As mentioned, length of time on MAT was not associated with greater SF for men or for women. As this study was cross-sectional, and we also had few participants just initiating MAT (the median treatment duration was 2 years at study entry; Table 1) and therefore, there is no way to compare SF with and without MAT. It is likely that SF is different for people who have never tried MAT. It thus remains conceivable that MAT does lead to improved SF in those with a worse starting point; this hypothesis should be explored through longitudinal studies examining the impact of MAT on SF outcomes in patients newly enrolled in MAT.
On the other hand, it could be that MAT alone is not enough to improve all domains of functioning for someone with an OUD. Indeed, a recent review of the literature yielded conflicting results; some MAT trials revealed no added benefit with counseling-based interventions, and others found improvements, particularly with contingency-management interventions [60]. It should be noted that the included studies only examined the effects of non-pharmacological intervention with MAT on opioid use and treatment retention, and thus, the impact on SF remains unknown in these studies. Given the already resource-constrained healthcare systems and the unabating opioid crisis, we must also strive to predict which MAT users are most in-need and will most benefit from additional psychosocial interventions. There is, however, a dearth of literature to guide us in the development of adjunctive interventions to address SF in MAT.

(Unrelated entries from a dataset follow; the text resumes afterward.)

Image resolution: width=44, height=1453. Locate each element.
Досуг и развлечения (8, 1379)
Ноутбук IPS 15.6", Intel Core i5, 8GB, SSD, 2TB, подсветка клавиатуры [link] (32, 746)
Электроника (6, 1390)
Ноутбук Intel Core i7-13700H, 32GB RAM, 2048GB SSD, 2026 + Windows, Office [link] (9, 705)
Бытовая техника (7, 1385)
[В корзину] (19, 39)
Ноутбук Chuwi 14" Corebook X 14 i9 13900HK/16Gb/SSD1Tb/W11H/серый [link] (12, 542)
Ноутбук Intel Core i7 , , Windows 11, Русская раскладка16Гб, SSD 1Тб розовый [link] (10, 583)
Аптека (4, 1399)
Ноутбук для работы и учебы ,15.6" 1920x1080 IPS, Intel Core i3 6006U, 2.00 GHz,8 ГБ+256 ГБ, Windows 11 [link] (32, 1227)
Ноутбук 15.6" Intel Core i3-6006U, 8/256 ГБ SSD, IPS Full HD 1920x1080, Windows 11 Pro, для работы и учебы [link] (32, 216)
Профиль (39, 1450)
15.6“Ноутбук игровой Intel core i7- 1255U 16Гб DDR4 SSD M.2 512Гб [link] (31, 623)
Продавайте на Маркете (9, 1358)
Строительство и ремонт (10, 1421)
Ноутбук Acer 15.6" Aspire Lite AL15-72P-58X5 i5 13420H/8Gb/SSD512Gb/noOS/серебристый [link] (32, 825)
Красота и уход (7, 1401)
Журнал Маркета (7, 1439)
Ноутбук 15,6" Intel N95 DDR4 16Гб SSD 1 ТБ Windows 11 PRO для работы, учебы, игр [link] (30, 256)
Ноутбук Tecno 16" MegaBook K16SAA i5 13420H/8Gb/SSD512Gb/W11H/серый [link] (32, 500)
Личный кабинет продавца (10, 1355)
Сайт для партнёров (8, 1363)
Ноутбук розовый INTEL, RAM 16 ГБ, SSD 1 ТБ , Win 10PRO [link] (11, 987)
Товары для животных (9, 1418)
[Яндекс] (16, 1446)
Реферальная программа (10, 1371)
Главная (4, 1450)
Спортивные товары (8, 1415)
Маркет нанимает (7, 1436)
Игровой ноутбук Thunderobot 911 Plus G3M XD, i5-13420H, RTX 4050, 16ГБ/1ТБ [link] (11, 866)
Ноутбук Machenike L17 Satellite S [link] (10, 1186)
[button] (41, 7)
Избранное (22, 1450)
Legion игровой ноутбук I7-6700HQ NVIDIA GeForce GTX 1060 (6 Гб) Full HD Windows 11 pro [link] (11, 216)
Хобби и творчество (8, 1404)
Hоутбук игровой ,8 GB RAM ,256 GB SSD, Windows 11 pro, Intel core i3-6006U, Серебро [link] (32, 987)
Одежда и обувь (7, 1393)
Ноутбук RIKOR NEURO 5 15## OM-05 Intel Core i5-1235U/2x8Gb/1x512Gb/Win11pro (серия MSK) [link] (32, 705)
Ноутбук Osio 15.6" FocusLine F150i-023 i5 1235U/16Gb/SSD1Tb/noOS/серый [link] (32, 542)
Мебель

The utility of SF as an outcome in MAT research may be challenging to measure and may be impacted by several other factors. One reason is the discrepancy of what SF means and what measures best capture it. A study of SF in OUD [13] measured SF using The Social Functioning Scale, a measure designed to assess social adjustment in schizophrenia [61]. As mentioned previously, this study found worse SF in people on treatment for OUD, compared to matched controls. In order to improve comparability and consistency in the literature, a standardized measure of SF in OUD should be utilized, for example, the MAP [34] or similar measures with a great degree of overlap in order to combine individual studies for future systematic reviews and meta analyses to provide a conclusive summary of evidence.
A major limitation in MAT trials, and addictions research more generally, is the inconsistency in outcomes among studies [19, 62], as well as the reliance on poorly validated outcome scales [63]. Typically, the definition of “success” in addictions treatment is arbitrarily determined and likely due, in part, to convenience [63]. Most often the outcome of choice is abstinence [64] or treatment retention [28]. There is, however, greater recognition that success may be different depending on perspective; for instance, the policy-maker may stress mortality prevention, the healthcare provider may focus on abstinence, and the patient might value employment or having a better relationship with their partner. Reducing [64] or ceasing substance use [65], minimizing psychological distress [65], and re-engaging with daytime activities [65] were recovery goals deemed important by patients with other substance use disorders.
As is the case with all studies, our findings are limited by volunteer biases, as people with worse or better SF may have been less likely to participate, and those with an un-treated OUD may have inferior SF than those enrolled in the study. Given the observational study design, we are unable to draw causal conclusions from our findings.
Perspectives and significance
In summary, our results show that women in MAT experience worse SF than men. We also present evidence that our first-line treatment may not lead to sustained improvements in SF for people who are suffering. Indeed, women in MAT for longer reported greater engagement with criminal activity. While this study is not without limitations, we believe that the results raise important questions as to whether MAT alone can mitigate the dire SF that many people with OUD face.